Xin Guobin, the country’s vice industry minister, said China would slip behind rivals like the United States if it did not “firmly seize” initiative in the sector, which he called a key plank of Beijing “Made in China 2025” push.
“We will accelerate to build a strong manufacturing country, a strong country in science and technology with strong networks and transportation,” he said in comments posed on the Ministry of Industry of Information Technology website.
Chinese cities including Beijing and Shanghai have previously announced local guidelines for self-driving tests, while internet giant Baidu Inc (BIDU.O) already has approval to test self-driving vehicles on city streets.
In the wake of two high-profile crashes in the United States involving Uber Technologies [UBER.UL] and Tesla, MIIT vice minister Xin said China would emphasise safety as the “top priority” in testing for autonomous vehicles.
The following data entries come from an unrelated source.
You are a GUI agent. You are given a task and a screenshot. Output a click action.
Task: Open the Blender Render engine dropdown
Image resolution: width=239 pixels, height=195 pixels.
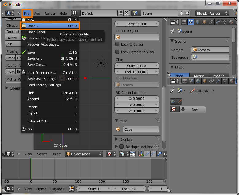(x=212, y=14)
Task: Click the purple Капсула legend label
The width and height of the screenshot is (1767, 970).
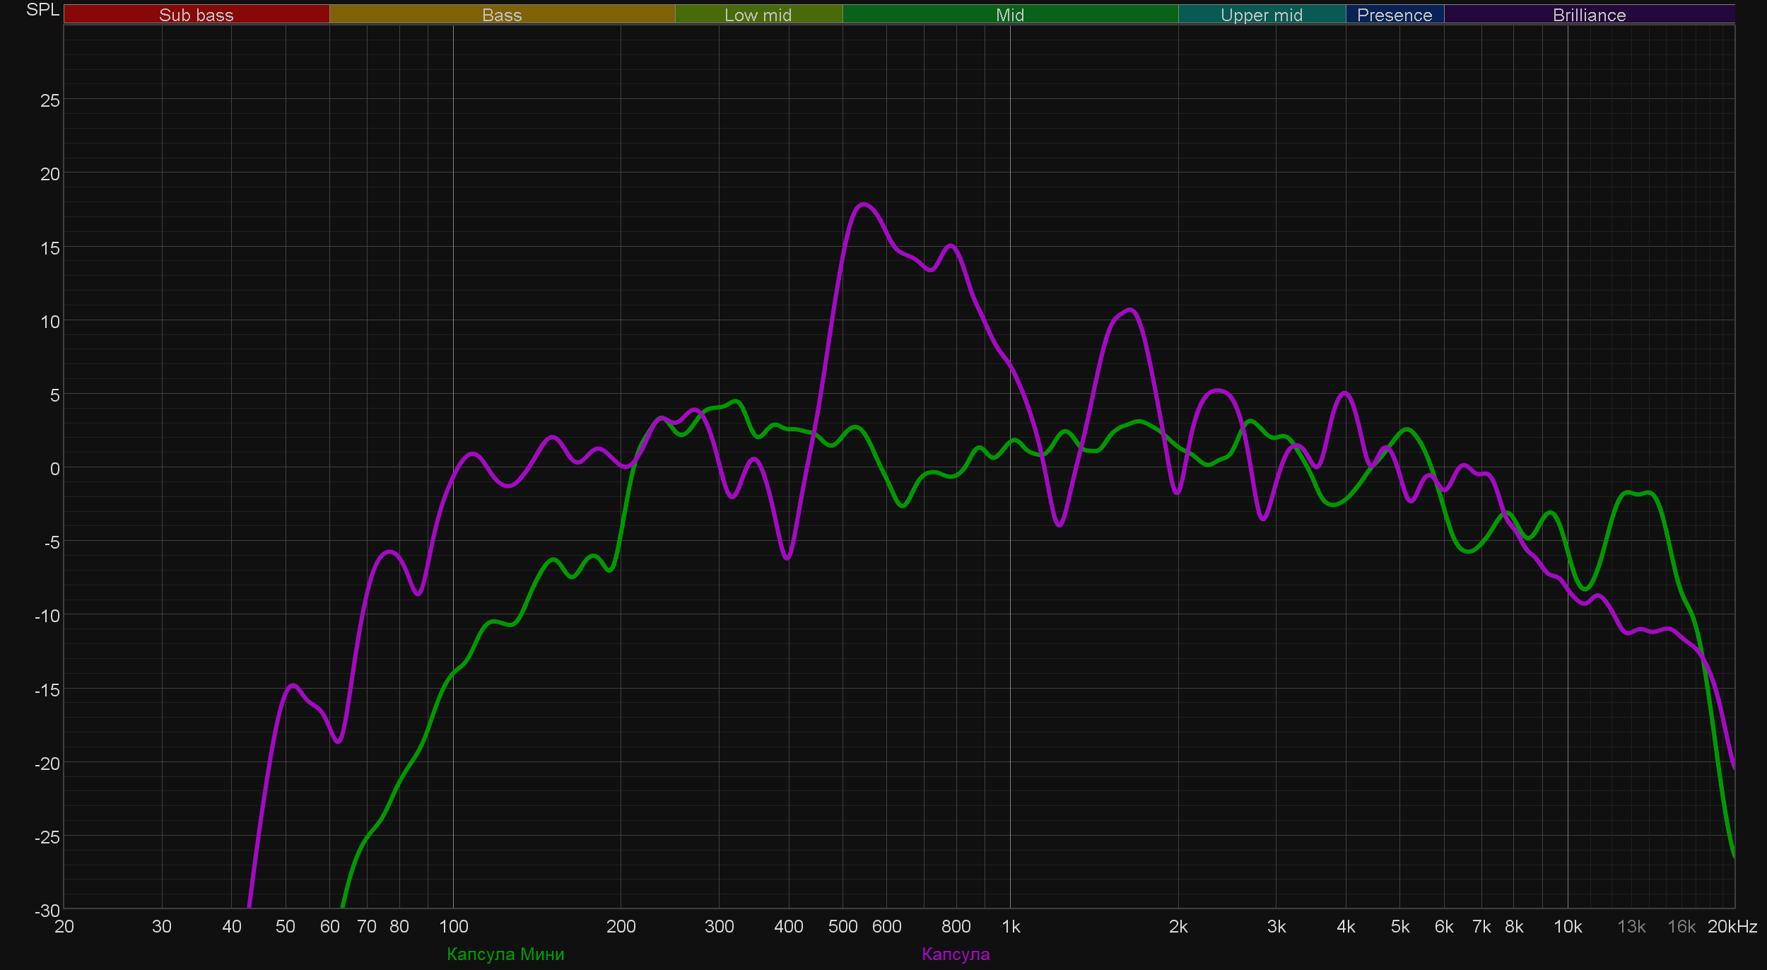Action: point(956,954)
“To ensure the safety of road tests, we will not only not only require that road tests take place on prescribed streets, but also that the test driver sits in the driver position throughout, monitoring the car and the surrounding environment and ready to take control of the car at any time,” he added.
“This is a lesson that we have learned from the accidents faced by Uber and Tesla.”
Fatal crashes last month involving the two U.S. firms have raised scrutiny on self-driving globally and ramped up pressure on the industry to prove its software and sensors are safe.
Xin added China should also push forward other technologies needed to support smart vehicles, including next-generation 5G communications networks and intelligent roads.